EXERCISE →
Below are some records. Copy every line in them that holds "Azure".

┄┄┄┄┄┄┄┄┄┄

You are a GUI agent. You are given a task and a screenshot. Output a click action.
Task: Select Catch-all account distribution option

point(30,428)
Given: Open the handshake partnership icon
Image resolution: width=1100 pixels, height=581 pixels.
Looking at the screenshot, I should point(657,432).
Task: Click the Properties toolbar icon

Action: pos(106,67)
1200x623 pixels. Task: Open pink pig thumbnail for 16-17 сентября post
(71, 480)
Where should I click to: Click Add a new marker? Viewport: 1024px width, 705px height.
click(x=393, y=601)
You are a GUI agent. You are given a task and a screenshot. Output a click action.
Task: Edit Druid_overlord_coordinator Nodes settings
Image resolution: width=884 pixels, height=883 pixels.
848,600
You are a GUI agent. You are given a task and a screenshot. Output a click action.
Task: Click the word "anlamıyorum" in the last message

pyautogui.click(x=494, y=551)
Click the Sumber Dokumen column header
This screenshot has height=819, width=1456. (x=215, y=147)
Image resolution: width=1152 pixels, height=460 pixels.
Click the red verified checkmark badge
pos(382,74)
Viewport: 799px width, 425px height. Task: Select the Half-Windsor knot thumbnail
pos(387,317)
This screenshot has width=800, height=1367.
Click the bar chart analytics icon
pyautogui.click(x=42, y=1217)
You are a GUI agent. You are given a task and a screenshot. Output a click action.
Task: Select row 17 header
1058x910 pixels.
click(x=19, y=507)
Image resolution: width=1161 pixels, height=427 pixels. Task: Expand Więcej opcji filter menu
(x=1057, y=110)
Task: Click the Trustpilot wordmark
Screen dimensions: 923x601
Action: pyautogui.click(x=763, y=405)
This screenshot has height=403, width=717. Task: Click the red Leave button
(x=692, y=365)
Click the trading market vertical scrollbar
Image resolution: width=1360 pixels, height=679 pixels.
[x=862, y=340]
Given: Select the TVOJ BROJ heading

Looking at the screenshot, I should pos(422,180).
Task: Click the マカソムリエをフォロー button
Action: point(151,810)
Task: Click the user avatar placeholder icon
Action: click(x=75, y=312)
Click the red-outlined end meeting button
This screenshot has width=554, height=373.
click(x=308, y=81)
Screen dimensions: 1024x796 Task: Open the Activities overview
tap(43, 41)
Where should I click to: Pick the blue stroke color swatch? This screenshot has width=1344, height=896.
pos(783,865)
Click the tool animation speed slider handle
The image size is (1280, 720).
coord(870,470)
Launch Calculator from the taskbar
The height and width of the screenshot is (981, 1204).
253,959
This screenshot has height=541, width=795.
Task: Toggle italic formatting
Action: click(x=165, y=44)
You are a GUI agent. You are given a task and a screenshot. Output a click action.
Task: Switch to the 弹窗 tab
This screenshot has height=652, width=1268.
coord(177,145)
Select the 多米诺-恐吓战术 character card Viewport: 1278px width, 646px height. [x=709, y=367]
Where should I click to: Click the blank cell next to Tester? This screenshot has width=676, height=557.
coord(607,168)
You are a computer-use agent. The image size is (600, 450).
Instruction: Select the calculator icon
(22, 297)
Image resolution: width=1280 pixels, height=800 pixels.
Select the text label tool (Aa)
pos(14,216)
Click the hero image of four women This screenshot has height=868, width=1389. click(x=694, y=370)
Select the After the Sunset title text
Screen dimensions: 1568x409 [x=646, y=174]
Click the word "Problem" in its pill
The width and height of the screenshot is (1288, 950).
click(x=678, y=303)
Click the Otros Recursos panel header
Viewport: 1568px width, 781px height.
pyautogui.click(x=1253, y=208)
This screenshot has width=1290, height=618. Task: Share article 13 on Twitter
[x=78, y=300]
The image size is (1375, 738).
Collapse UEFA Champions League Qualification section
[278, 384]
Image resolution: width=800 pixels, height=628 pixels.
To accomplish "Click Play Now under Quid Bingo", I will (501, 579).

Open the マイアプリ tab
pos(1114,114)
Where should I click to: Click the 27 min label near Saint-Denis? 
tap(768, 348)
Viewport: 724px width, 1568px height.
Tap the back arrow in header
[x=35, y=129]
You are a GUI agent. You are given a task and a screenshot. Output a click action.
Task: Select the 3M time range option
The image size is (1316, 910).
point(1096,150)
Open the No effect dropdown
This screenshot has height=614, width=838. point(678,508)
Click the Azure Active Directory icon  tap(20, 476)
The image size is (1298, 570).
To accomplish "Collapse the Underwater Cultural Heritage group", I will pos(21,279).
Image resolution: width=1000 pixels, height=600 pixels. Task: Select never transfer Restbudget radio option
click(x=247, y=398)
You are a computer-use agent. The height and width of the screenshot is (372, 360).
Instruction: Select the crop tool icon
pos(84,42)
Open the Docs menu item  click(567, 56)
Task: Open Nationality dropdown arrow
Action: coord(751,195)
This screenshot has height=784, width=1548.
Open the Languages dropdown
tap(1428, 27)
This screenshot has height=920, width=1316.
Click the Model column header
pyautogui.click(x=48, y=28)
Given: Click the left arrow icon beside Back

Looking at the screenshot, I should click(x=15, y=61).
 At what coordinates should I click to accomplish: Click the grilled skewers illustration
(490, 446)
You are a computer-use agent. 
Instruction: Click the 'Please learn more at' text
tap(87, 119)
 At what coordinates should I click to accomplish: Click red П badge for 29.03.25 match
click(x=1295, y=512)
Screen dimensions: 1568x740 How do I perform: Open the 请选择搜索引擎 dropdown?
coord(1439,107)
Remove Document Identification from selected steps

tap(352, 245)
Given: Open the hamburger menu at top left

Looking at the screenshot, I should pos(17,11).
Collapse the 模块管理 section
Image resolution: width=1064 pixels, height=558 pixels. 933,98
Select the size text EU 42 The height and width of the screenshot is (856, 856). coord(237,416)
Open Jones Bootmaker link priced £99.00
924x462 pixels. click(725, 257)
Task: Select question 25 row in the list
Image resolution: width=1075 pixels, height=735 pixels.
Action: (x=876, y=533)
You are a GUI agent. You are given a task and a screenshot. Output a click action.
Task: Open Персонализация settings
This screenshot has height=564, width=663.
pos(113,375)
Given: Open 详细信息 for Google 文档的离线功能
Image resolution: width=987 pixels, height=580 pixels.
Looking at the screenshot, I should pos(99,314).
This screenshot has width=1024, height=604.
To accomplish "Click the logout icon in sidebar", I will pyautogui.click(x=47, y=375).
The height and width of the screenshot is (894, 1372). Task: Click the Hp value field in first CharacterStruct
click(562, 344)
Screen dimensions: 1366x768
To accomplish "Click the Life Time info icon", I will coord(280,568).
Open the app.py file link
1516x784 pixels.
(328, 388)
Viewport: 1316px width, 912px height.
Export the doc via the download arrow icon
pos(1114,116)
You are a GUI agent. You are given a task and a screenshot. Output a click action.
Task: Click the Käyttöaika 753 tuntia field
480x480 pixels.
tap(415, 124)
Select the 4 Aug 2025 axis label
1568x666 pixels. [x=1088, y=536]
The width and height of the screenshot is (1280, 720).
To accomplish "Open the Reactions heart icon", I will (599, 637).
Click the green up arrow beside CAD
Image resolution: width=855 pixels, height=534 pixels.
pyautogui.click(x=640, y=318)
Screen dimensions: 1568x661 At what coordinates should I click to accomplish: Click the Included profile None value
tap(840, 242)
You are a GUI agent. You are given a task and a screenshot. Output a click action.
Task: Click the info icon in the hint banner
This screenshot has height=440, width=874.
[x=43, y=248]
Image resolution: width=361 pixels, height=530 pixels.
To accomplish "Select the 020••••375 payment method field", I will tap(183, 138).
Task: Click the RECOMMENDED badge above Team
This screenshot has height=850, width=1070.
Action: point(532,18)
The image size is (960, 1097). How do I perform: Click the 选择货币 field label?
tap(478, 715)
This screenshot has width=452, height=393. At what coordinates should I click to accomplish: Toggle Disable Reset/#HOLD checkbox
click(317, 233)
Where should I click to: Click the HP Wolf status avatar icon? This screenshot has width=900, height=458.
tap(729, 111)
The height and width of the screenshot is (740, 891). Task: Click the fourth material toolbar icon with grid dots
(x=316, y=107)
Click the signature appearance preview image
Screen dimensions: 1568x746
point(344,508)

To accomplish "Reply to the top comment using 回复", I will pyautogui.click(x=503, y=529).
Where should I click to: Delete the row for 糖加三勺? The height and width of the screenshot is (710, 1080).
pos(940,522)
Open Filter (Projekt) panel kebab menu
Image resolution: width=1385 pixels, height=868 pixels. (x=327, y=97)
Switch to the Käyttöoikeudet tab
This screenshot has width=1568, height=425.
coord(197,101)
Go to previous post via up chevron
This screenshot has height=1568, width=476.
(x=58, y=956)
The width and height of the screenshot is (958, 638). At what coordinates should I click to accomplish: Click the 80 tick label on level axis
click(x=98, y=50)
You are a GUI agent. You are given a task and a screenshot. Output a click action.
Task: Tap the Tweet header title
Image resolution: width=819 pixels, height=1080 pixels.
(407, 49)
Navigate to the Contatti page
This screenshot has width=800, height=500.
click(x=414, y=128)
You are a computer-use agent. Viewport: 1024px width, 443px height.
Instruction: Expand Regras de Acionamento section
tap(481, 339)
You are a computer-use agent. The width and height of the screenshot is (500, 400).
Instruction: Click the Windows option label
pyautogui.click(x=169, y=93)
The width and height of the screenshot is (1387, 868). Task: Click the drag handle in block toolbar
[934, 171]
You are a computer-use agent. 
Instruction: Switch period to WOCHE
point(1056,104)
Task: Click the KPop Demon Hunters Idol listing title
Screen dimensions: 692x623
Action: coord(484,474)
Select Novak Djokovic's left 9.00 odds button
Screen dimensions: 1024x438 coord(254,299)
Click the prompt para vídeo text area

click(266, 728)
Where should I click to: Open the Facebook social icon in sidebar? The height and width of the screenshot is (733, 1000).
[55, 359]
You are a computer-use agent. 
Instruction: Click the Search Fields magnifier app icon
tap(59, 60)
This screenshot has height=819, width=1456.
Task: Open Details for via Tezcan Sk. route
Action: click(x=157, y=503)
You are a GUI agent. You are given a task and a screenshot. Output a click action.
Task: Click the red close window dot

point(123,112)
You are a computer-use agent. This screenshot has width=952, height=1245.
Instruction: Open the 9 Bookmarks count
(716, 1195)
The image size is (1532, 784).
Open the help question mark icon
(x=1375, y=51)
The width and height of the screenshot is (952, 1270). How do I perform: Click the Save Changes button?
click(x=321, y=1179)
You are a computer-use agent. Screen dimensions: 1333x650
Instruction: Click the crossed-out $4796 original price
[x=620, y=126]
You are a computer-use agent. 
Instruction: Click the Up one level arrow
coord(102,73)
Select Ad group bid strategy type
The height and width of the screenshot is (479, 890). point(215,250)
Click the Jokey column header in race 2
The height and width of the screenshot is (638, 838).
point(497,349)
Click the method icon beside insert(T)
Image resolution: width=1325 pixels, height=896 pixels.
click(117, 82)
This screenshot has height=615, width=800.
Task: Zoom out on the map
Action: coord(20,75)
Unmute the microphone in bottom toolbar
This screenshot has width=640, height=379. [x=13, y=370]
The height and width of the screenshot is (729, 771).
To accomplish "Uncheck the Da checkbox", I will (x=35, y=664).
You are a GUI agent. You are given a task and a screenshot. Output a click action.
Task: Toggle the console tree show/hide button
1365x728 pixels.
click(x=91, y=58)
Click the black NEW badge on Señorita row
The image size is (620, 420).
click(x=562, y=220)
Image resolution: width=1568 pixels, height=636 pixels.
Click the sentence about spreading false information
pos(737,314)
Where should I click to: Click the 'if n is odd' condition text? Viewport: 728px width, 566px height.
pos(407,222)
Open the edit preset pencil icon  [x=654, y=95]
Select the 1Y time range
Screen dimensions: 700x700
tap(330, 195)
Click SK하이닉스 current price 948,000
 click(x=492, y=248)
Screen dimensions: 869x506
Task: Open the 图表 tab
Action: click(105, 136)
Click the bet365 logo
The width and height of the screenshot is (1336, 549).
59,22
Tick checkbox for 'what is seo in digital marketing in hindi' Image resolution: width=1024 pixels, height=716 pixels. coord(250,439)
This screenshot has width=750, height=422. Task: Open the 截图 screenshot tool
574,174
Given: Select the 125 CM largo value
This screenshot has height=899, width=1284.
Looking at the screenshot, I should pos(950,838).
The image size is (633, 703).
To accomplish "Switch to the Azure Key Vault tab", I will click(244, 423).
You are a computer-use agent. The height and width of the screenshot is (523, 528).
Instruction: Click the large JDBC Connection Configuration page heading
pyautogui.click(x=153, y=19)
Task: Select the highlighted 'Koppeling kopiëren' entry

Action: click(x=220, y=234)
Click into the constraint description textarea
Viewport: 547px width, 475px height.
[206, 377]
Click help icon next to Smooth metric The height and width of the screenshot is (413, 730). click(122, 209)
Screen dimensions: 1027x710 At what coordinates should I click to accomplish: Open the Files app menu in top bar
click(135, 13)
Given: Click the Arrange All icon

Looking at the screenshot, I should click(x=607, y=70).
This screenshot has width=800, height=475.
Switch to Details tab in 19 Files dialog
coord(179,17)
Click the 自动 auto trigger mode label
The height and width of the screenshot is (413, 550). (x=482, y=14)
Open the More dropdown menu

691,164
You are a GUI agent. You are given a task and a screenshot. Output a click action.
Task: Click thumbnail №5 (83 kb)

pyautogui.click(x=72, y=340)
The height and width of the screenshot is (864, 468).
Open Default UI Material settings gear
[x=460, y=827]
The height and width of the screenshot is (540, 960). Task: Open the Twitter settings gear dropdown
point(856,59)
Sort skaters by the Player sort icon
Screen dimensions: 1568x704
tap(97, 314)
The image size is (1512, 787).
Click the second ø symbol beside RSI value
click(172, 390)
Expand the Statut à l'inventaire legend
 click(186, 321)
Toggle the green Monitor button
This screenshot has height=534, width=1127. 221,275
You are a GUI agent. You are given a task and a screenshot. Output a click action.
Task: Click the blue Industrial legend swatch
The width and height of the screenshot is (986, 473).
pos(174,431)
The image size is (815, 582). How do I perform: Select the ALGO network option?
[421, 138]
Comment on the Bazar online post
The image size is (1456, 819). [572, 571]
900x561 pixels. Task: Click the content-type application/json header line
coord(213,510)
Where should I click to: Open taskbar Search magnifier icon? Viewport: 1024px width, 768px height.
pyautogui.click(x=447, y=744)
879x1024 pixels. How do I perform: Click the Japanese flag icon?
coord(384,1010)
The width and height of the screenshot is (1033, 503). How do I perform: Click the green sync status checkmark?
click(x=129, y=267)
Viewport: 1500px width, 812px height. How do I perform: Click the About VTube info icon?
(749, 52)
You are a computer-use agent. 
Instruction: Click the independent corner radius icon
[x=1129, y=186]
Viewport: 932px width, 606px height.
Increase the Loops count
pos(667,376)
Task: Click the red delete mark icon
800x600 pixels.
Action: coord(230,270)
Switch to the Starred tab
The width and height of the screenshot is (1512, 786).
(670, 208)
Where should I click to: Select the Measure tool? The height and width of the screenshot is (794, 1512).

┄┄┄┄┄┄┄┄┄┄

SOLUTION →
Click the Azure Active Directory icon  tap(20, 476)
To accomplish "Switch to the Azure Key Vault tab", I will click(244, 423).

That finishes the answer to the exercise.